「なんだ来てたのか」

入口から雄也がひょっこり顔を出したのであわてて口を閉じる。

「遅いやん。早く朝ごはん食べさせてーや」

ホッとしたように園子ちゃんは文句を言う。

「ああ」

そう言ったあと、雄也が私を外に手招きした。

「野菜洗ってくれ」

「はい」

戸の外に出て、両手に抱えた野菜を受け取ると、そのままベンチの横についている蛇口から水を出す。

冷たい水でほうれん草、そして絹さやを洗った。袋に入っていないところを見るとまた誰かにもらったのだろう。私にできる数少ない仕事のひとつだ。
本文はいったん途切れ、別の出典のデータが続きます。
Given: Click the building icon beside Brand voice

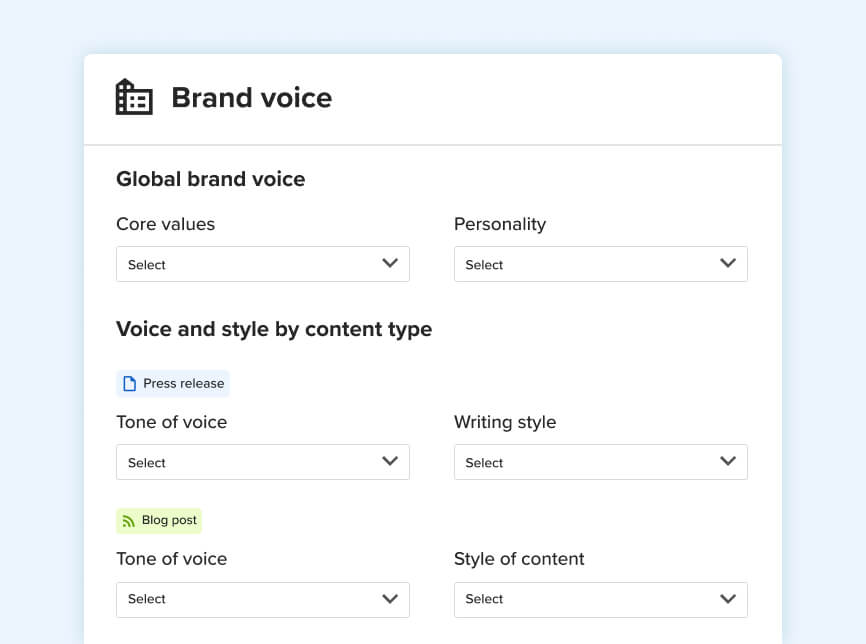Looking at the screenshot, I should pyautogui.click(x=134, y=97).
しっかり洗ってから備えつけの竹かごに入れて店内に戻る私に、

「わざわざ外で洗わせるんかいな。雄ちゃんは綺麗好きやな」

園子ちゃんがイヤミっぽく言うと、雄也は「は?」と眉間にしわを寄せた。

「綺麗好きとかそういう問題じゃない。飲食店に食中毒は命取りだろうが」

「食中毒ってなんで?」

「えっとですね」

きょとんとしている園子ちゃんには私から説明をする。

「土には大腸菌が含まれているので、それを厨房に持ちこむのを避けているわけです」

同じ質問をしたときにあきれた顔で説明された内容だ。雄也は肯定するわけでもなく淡々と調理にとりかかっている。

「まあそれだけしっかりお店を切り盛りしてるってわけやな」

ガハハとまた笑った園子ちゃんは、出された食事を驚くほどの速さで食べ終わると、お茶をガブガブ飲んで世間話をしだした。

途中で雄也がタオルを洗いに奥に引っこんだので、またふたりきりになる。

さっきの質問の続きは、さすがにできない。

厨房の奥には雄也の居住スペースがある。お店用の洗濯機はすぐ裏にあるし、いつ顔を出すとも限らない。

と言うか、さっきの園子ちゃんの反応がおかしかったことで、何気ない質問もタブーに触れる内容だと悟った。聞いてはいけないことなのだろう。

私も社会人になったことだし、こういうことも理解しなくちゃね。

「さ、帰ってお店の買い出しに行かなくちゃ」

よいしょ、と立ち上がった園子ちゃんは五百円を支払うと、来たときと同じように風を起こしてドカドカと出口に歩いてゆく。

急ぎ足で追いつき、

「ありがとうございました」

と、見送ろうとしたとき。

「詩織ちゃん」

小声で園子ちゃんが耳打ちした。